Exercise aim:
Copy every one of the records below word for word, line by line.
start Data for the task
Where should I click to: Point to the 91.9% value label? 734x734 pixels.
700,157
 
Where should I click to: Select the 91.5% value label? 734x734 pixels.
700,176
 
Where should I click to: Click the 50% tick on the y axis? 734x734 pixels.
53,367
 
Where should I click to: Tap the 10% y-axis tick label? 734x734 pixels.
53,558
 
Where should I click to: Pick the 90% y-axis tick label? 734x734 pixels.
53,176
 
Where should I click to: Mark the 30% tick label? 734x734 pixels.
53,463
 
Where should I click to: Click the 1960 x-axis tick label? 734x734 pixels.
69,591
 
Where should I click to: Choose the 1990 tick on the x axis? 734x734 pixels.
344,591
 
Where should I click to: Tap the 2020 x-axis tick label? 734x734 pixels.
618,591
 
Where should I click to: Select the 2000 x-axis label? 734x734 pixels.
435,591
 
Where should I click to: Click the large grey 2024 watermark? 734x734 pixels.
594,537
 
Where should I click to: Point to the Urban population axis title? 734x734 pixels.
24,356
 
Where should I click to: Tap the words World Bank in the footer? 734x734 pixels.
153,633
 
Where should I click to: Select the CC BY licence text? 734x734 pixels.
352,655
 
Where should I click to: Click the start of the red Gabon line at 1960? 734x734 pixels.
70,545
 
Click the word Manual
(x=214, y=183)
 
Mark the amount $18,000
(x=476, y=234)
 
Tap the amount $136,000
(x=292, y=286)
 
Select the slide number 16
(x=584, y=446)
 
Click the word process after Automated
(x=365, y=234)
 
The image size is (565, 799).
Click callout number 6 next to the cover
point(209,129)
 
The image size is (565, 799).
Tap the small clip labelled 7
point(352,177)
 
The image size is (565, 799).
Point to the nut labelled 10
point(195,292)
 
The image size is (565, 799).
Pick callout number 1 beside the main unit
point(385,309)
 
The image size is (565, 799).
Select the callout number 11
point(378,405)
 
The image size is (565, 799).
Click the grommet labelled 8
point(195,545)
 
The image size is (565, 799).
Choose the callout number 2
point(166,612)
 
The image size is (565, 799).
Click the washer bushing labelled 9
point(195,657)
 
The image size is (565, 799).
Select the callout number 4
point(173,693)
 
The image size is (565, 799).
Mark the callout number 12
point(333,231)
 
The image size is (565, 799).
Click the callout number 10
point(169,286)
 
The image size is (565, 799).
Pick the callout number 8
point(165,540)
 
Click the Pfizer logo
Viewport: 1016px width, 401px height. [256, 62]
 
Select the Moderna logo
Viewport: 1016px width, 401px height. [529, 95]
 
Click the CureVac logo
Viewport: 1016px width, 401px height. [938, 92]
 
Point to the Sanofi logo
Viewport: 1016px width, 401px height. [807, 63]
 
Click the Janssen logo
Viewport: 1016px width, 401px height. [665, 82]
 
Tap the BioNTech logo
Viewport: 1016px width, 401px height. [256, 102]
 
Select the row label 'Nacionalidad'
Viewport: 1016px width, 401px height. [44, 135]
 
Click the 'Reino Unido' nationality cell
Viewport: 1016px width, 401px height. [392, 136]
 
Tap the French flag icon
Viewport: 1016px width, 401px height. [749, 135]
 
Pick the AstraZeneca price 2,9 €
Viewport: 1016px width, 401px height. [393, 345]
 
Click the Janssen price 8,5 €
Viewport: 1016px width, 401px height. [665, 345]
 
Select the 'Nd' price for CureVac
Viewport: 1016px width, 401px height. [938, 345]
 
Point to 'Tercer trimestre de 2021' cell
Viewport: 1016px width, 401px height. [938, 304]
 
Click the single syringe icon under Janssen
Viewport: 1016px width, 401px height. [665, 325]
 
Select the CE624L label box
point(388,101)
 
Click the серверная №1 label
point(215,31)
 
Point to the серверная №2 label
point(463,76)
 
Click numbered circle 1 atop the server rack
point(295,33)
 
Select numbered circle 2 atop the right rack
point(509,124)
end Data for the task
Solution to the exercise:
Where should I click to: Point to the 91.9% value label? 734x734 pixels.
700,157
 
Where should I click to: Select the 91.5% value label? 734x734 pixels.
700,176
 
Where should I click to: Click the 50% tick on the y axis? 734x734 pixels.
53,367
 
Where should I click to: Tap the 10% y-axis tick label? 734x734 pixels.
53,558
 
Where should I click to: Pick the 90% y-axis tick label? 734x734 pixels.
53,176
 
Where should I click to: Mark the 30% tick label? 734x734 pixels.
53,463
 
Where should I click to: Click the 1960 x-axis tick label? 734x734 pixels.
69,591
 
Where should I click to: Choose the 1990 tick on the x axis? 734x734 pixels.
344,591
 
Where should I click to: Tap the 2020 x-axis tick label? 734x734 pixels.
618,591
 
Where should I click to: Select the 2000 x-axis label? 734x734 pixels.
435,591
 
Where should I click to: Click the large grey 2024 watermark? 734x734 pixels.
594,537
 
Where should I click to: Point to the Urban population axis title? 734x734 pixels.
24,356
 
Where should I click to: Tap the words World Bank in the footer? 734x734 pixels.
153,633
 
Where should I click to: Select the CC BY licence text? 734x734 pixels.
352,655
 
Where should I click to: Click the start of the red Gabon line at 1960? 734x734 pixels.
70,545
 
Click the word Manual
(x=214, y=183)
 
Mark the amount $18,000
(x=476, y=234)
 
Tap the amount $136,000
(x=292, y=286)
 
Select the slide number 16
(x=584, y=446)
 
Click the word process after Automated
(x=365, y=234)
 
The image size is (565, 799).
Click callout number 6 next to the cover
point(209,129)
 
The image size is (565, 799).
Tap the small clip labelled 7
point(352,177)
 
The image size is (565, 799).
Point to the nut labelled 10
point(195,292)
 
The image size is (565, 799).
Pick callout number 1 beside the main unit
point(385,309)
 
The image size is (565, 799).
Select the callout number 11
point(378,405)
 
The image size is (565, 799).
Click the grommet labelled 8
point(195,545)
 
The image size is (565, 799).
Choose the callout number 2
point(166,612)
 
The image size is (565, 799).
Click the washer bushing labelled 9
point(195,657)
 
The image size is (565, 799).
Select the callout number 4
point(173,693)
 
The image size is (565, 799).
Mark the callout number 12
point(333,231)
 
The image size is (565, 799).
Click the callout number 10
point(169,286)
 
The image size is (565, 799).
Pick the callout number 8
point(165,540)
 
Click the Pfizer logo
Viewport: 1016px width, 401px height. [256, 62]
 
Select the Moderna logo
Viewport: 1016px width, 401px height. [529, 95]
 
Click the CureVac logo
Viewport: 1016px width, 401px height. [938, 92]
 
Point to the Sanofi logo
Viewport: 1016px width, 401px height. [807, 63]
 
Click the Janssen logo
Viewport: 1016px width, 401px height. [665, 82]
 
Tap the BioNTech logo
Viewport: 1016px width, 401px height. [256, 102]
 
Select the row label 'Nacionalidad'
Viewport: 1016px width, 401px height. [44, 135]
 
Click the 'Reino Unido' nationality cell
Viewport: 1016px width, 401px height. [392, 136]
 
Tap the French flag icon
Viewport: 1016px width, 401px height. [749, 135]
 
Pick the AstraZeneca price 2,9 €
Viewport: 1016px width, 401px height. [393, 345]
 
Click the Janssen price 8,5 €
Viewport: 1016px width, 401px height. [665, 345]
 
Select the 'Nd' price for CureVac
Viewport: 1016px width, 401px height. [938, 345]
 
Point to 'Tercer trimestre de 2021' cell
Viewport: 1016px width, 401px height. [938, 304]
 
Click the single syringe icon under Janssen
Viewport: 1016px width, 401px height. [665, 325]
 
Select the CE624L label box
point(388,101)
 
Click the серверная №1 label
point(215,31)
 
Point to the серверная №2 label
point(463,76)
 
Click numbered circle 1 atop the server rack
point(295,33)
 
Select numbered circle 2 atop the right rack
point(509,124)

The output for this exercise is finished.